Ella vio dos olas de creciente. La primera ola duró unos tres minutos, y luego recrudeció con mayor bravura y caudal, para durar unos veinte minutos más el pico de la segunda.

Trauma
Por mi profesión de soldado, me ha tocado presenciar experiencias muy traumáticas, como la guerra. Nos preparamos para vivirlas, y en nuestra instrucción militar buscamos "endurecernos” ante ellas, como se endurecen las callosas manos de un trabajador, para poder llevar adelante su oficio sin lastimarse.

He visto el horror de la guerra y sus secuelas en civiles, en Croacia (1993 y 94); y he vivido el espanto de la posguerra entre Irak y Kuwait y la Alianza Atlántica en el desierto fronterizo entre esos dos países (en 1997). He desminado territorios y he destruido bombas. He visto la mutilación que los explosivos producen en los cuerpos humanos. Y también he visto los destrozos que las guerras producen en el alma de las personas.

En 1998 me tocó desempeñarme como oficial de operaciones en la Zona de Desastre del Litoral, durante las inundaciones que devastaron a esas provincias. Tuve que planificar la evacuación de la ciudad de Goya (finalmente no ejecutada, gracias a Dios). En el exterior, expuse sobre el apoyo militar en ocasiones de desastres, en una convención de ingenieros de ejércitos americanos (Missouri, 1998).

He vivido (desde la Patagonia) la Guerra de las Malvinas, y he perdido a queridos compañeros allí, y he escuchado le experiencia de quienes volvieron.

Finalmente, completé mi carrera militar en unidades de Sanidad Militar conociendo los centros de atención postraumática de los pacientes que quedaron psiquiátricamente afectados luego de esas experiencias.

A mis 56 años, creo que me encallecí bastante como para soportar mucho de ello sin afectar mi salud. Me endurecí como para atravesarlas sin desfallecer en la travesía. Es por eso que hoy siento cierta seguridad al afirmar que la vivencia de quienes debieron atravesar el horror de esa noche en El Rodeo, fue más traumática que la guerra.

Una familia apaciblemente cenaba en su hogar, con sus hijos, los abuelos, la tía…; y -de repente- el río rompe las paredes de la casa e irrumpe corriendo por adentro con bravura. Chicos y grandes se aferran a lo que pueden por eternos minutos, durante los cuales observan a sus seres queridos salir uno a uno arrastrados por la corriente hacia el mar infinito de barro y piedras, hacia la noche oscura e interminable.

Cuando bajan las aguas, algunos están allí. Otros ya no están. A mi prima le falta su madre, su hermana y su hija.
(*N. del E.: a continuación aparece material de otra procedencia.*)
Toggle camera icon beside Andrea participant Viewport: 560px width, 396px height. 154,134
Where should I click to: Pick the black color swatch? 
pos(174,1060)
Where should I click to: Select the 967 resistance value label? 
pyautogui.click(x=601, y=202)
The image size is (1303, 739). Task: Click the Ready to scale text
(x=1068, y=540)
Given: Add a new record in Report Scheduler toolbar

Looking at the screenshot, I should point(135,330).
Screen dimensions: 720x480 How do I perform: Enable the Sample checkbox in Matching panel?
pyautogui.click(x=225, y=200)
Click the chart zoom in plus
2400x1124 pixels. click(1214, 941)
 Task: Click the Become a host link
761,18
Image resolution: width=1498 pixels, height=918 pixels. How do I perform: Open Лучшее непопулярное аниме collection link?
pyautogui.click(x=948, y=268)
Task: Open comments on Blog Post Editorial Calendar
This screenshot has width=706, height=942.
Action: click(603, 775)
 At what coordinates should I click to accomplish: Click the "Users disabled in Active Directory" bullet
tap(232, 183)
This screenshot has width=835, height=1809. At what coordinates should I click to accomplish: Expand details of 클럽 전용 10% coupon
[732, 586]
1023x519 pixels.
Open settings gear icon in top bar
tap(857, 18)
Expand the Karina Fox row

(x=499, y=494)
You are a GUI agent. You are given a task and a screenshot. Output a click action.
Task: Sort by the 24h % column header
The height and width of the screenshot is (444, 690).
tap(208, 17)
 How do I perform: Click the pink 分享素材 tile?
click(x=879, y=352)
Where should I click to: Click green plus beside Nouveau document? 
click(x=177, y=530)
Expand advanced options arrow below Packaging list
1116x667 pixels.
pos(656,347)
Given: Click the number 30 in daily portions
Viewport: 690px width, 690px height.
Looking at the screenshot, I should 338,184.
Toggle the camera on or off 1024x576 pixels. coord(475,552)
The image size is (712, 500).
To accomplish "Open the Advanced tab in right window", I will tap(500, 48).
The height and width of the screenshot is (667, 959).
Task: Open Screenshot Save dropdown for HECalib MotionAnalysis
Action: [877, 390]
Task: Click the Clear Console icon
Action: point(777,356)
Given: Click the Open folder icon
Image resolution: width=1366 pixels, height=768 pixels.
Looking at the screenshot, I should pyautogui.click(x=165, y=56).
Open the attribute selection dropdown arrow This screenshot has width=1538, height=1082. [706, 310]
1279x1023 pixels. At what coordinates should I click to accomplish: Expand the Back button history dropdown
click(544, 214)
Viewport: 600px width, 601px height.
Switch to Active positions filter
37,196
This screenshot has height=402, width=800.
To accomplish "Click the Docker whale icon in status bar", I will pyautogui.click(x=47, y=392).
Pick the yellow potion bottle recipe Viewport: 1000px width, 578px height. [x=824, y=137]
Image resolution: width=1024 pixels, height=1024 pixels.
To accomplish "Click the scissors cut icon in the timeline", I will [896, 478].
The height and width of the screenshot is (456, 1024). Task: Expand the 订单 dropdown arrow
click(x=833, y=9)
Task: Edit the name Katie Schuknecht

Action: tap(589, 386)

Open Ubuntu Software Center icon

A mi tío –octogenario- se le escapó de sus propias manos su esposa de toda su vida. A los chicos les falta su querida hermana. Al padre la falta su hija, a la que vio irse con la corriente.

Cuando un soldado va a la guerra, sabe que puede morir, y sabe que puede ver morir a un camarada. Sabe que puede ver el horror y se prepara para todo ello desde lo psicológico a lo físico.

Pero una familia que cenaba unida, grandes y chicos, abuelos y nietos, padres e hijos ¿puede sobrellevar con naturalidad tanto horror?

Esa noche quedó muy fuertemente grabada en mi memoria, y allí quedará.